Scheduling Scrum Activities With Google Calendar's Repeating Events
Create a rhythm for the team and stakeholders
20 July 2016
The Certified Scrum Trainers whom we have contracted to help our organization learn and understand Scrum do a fantastic job drilling into our heads that a sprint is a fixed interval. These expert-level professionals repeatedly convey that product owners must continuously adjust scope in order to meet fixed deadlines.

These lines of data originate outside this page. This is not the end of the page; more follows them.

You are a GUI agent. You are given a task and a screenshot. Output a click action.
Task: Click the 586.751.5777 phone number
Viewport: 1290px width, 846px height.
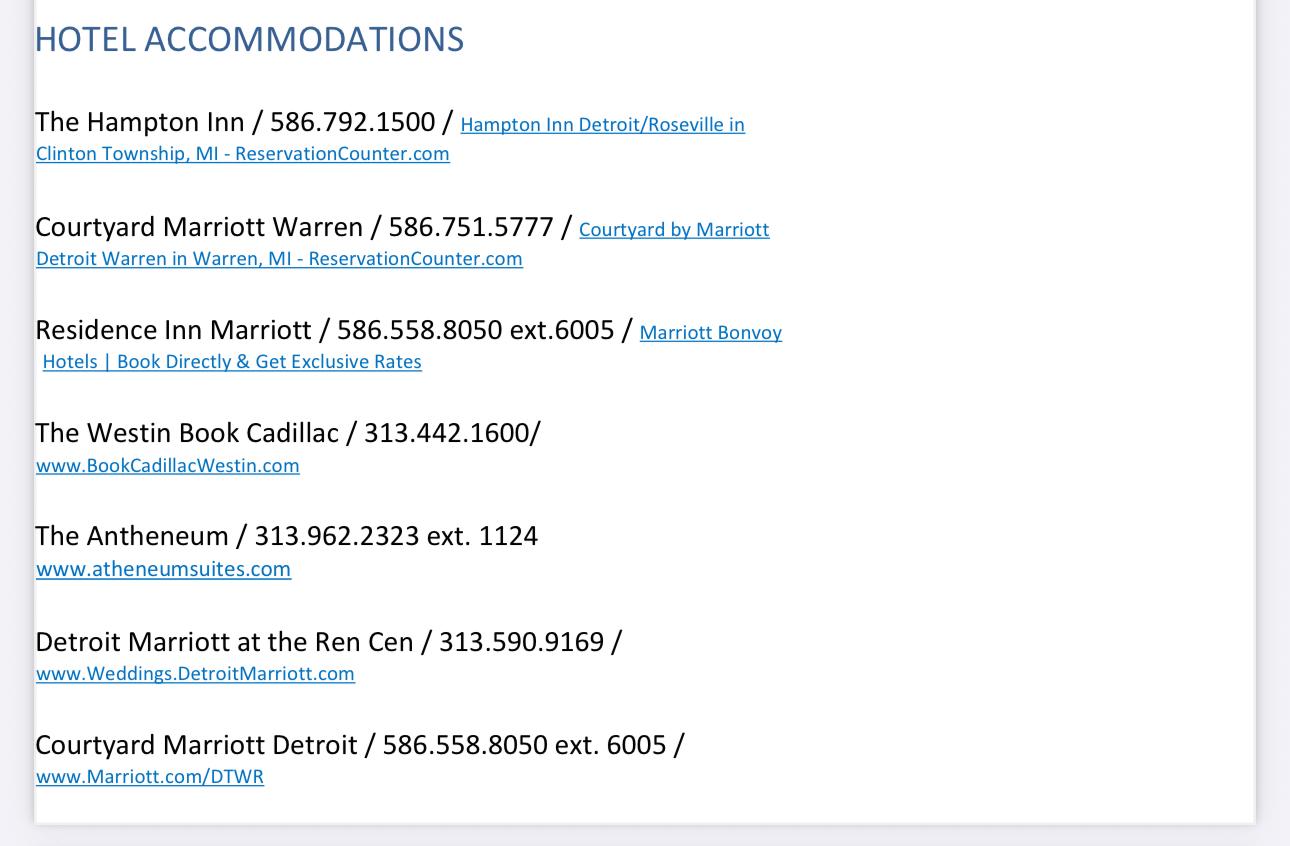click(471, 227)
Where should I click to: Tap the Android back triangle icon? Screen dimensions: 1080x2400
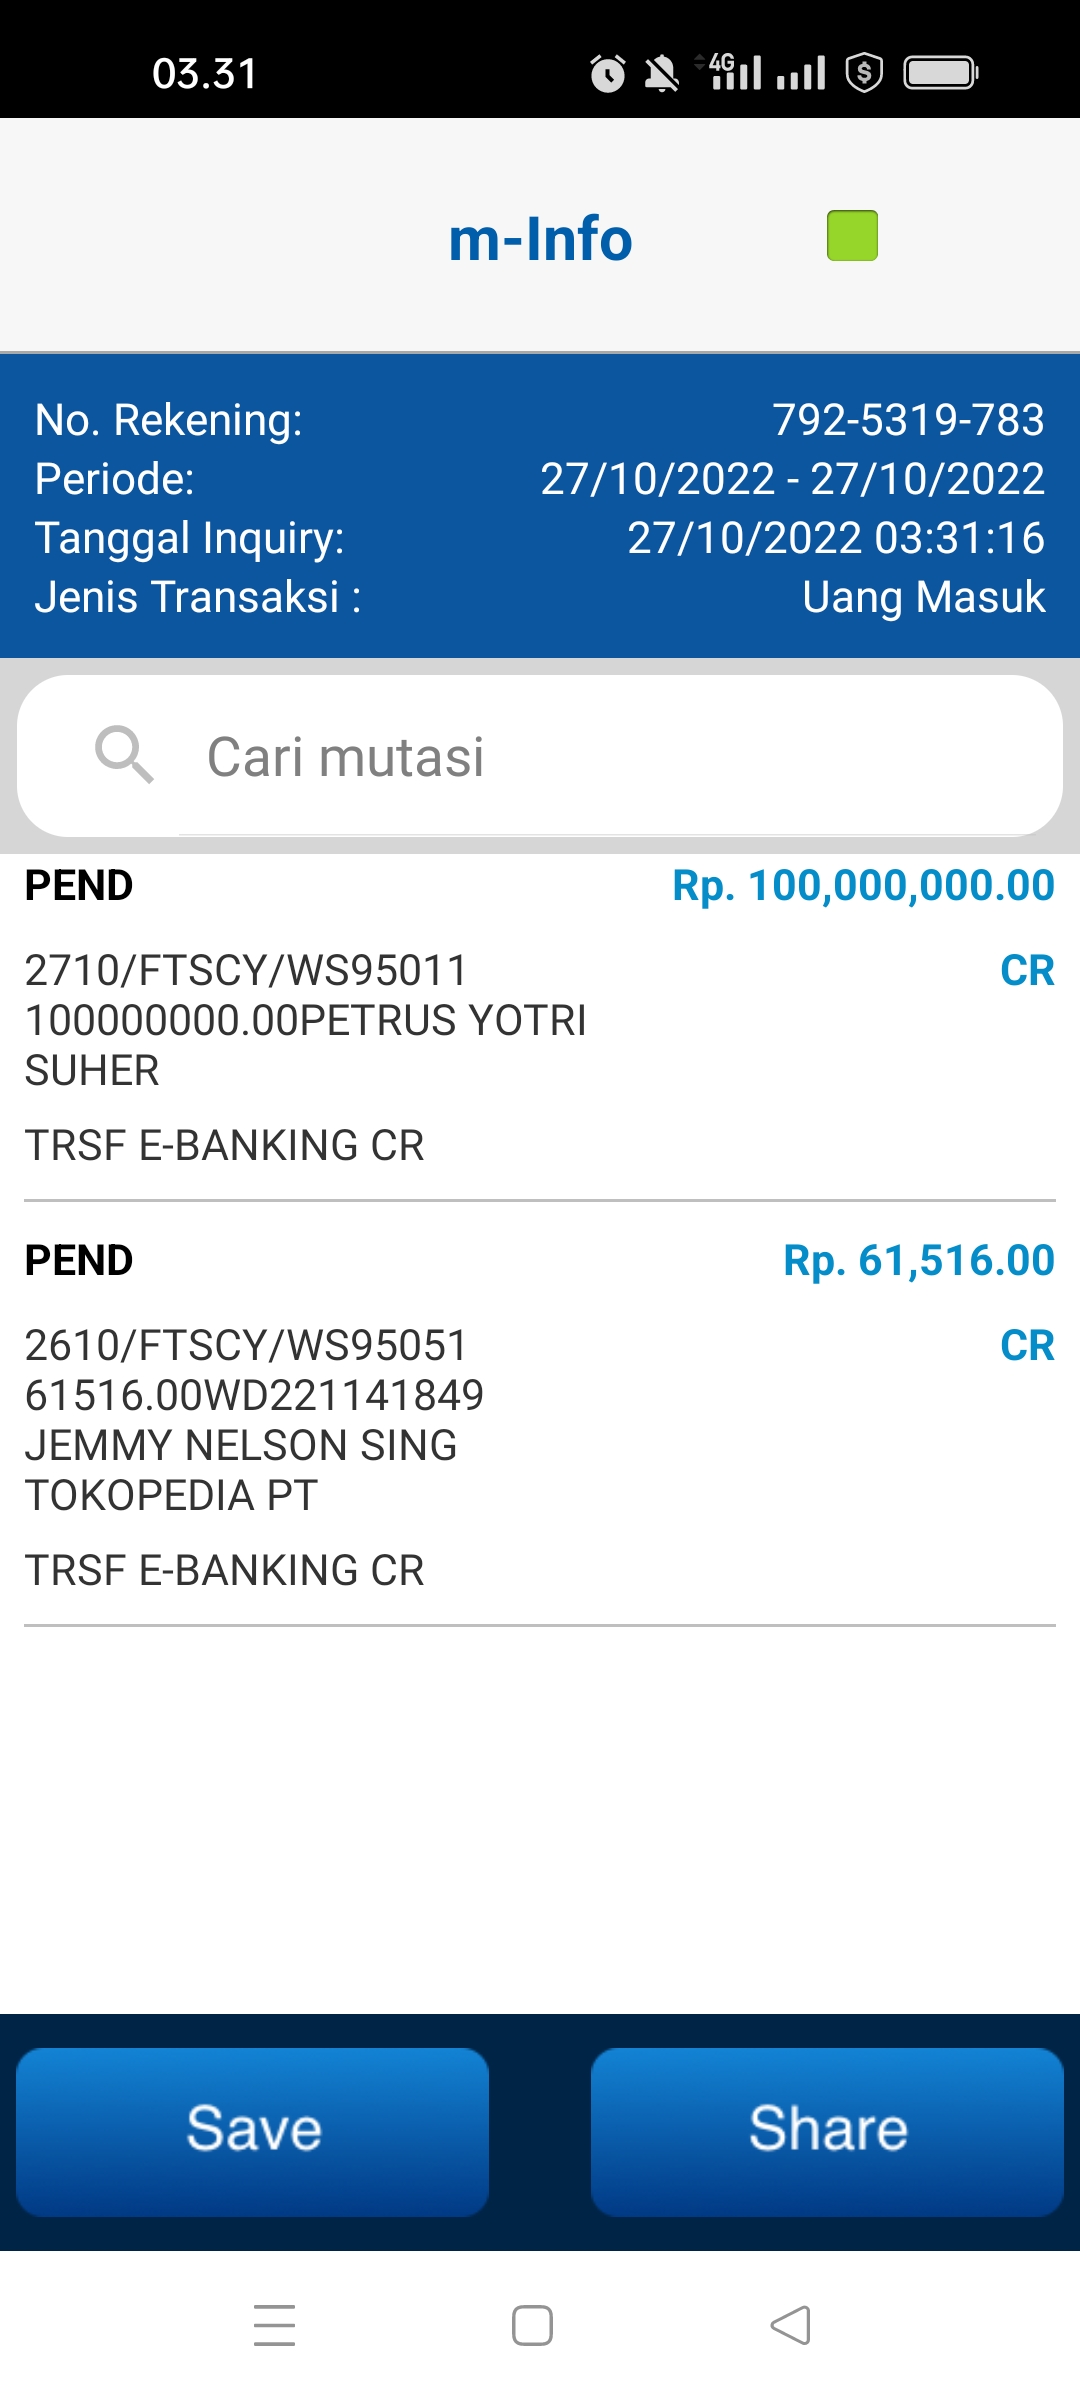[x=790, y=2325]
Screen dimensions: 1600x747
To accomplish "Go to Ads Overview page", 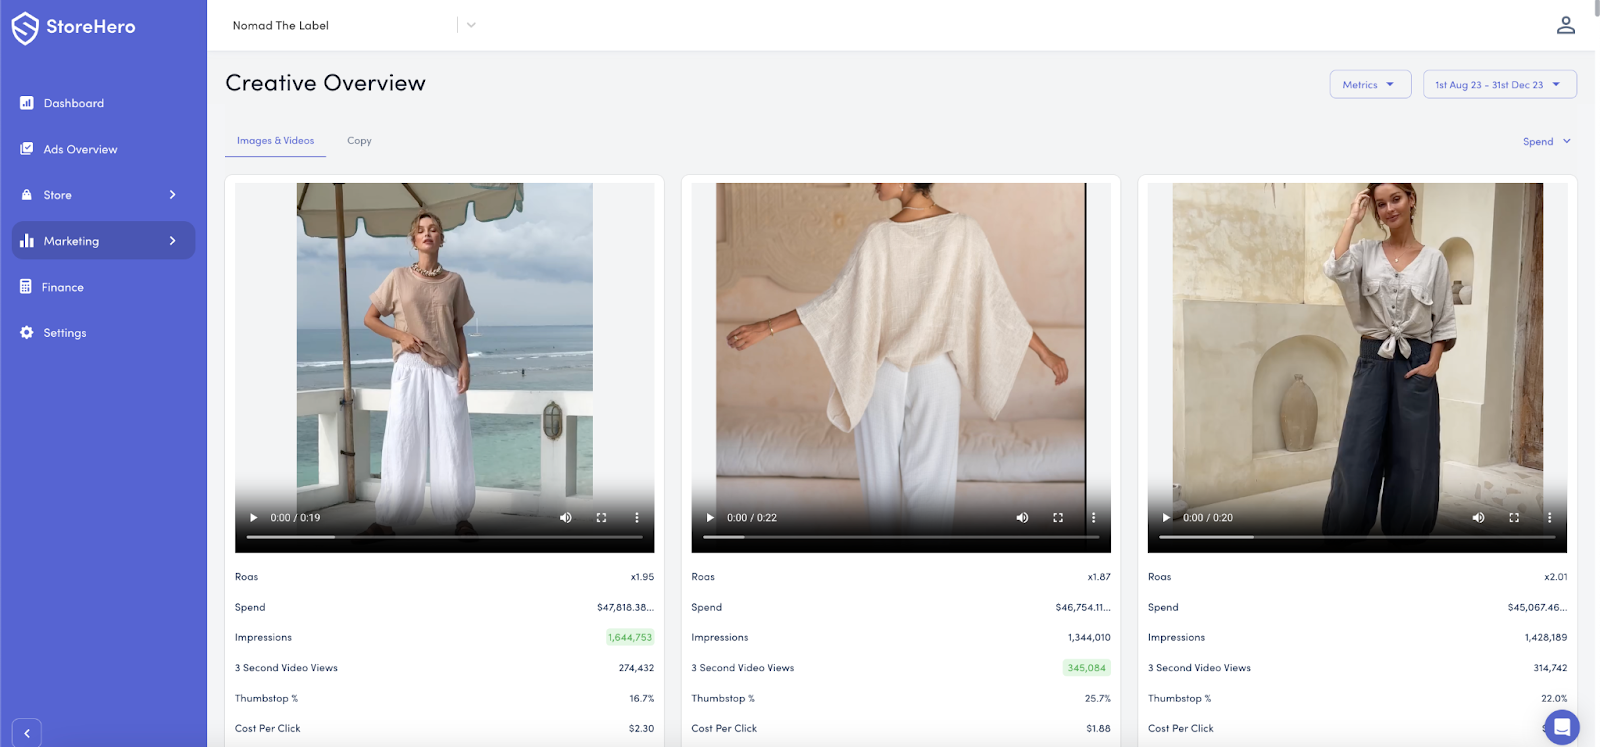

However, when I've worked with new Scrum teams, I have found that they're confused about the importance of using fixed time intervals for sprints. When sprints are "extended" an extra day, or even a week, there are many negative side effects that ripple through not only the Scrum team but also the the entire organization. I've witnessed this change in schedule stall or even kill a team's attempt to become Agile, for several reasons: Key people don't attend the meetings, the meetings are longer than the timebox allows, or the team fails to recognize that it's not Scrum that doesn't work — instead, it's their inability to adapt to Scrum's rules that causes them to fail at successfully implementing Scrum within their team.
Using Google Calendar's Repeating Event feature
For Scrum teams that I mentor, I encourage them to use Google Calendar's Repeating Events feature to help create a rhythm in the organization and set clear expectations about which time interval each participant in the meetings will need to block into their schedules. In my experience, using Repeating Events as a tool makes it clear to everyone — product owner, development team, and stakeholders — when the meeting is going to happen, because it creates a fixed rhythm. As humans, we do better when we have a routine.
Moreover, many stakeholders already have other meetings and commitments that would be disrupted when one meeting is shifted, just like the domino effect. When our teams move meetings around, they find that key stakeholders aren't able to make the meeting, either due to previous commitments or to confusion created by a lack of transparency. For instance, our company CEO has a very full calendar. When a Scrum team circumvents Scrum's rules and shifts their sprint review meeting ahead by one hour, there's a strong chance that our CEO can't attend the meeting because she has a previous commitment to meet with another team member or client. However, fixed rhythms prevent this problem and make individual planning easier. Using a fixed calendar event increases the likelihood that everyone you plan to invite can and will make it to your sprint review.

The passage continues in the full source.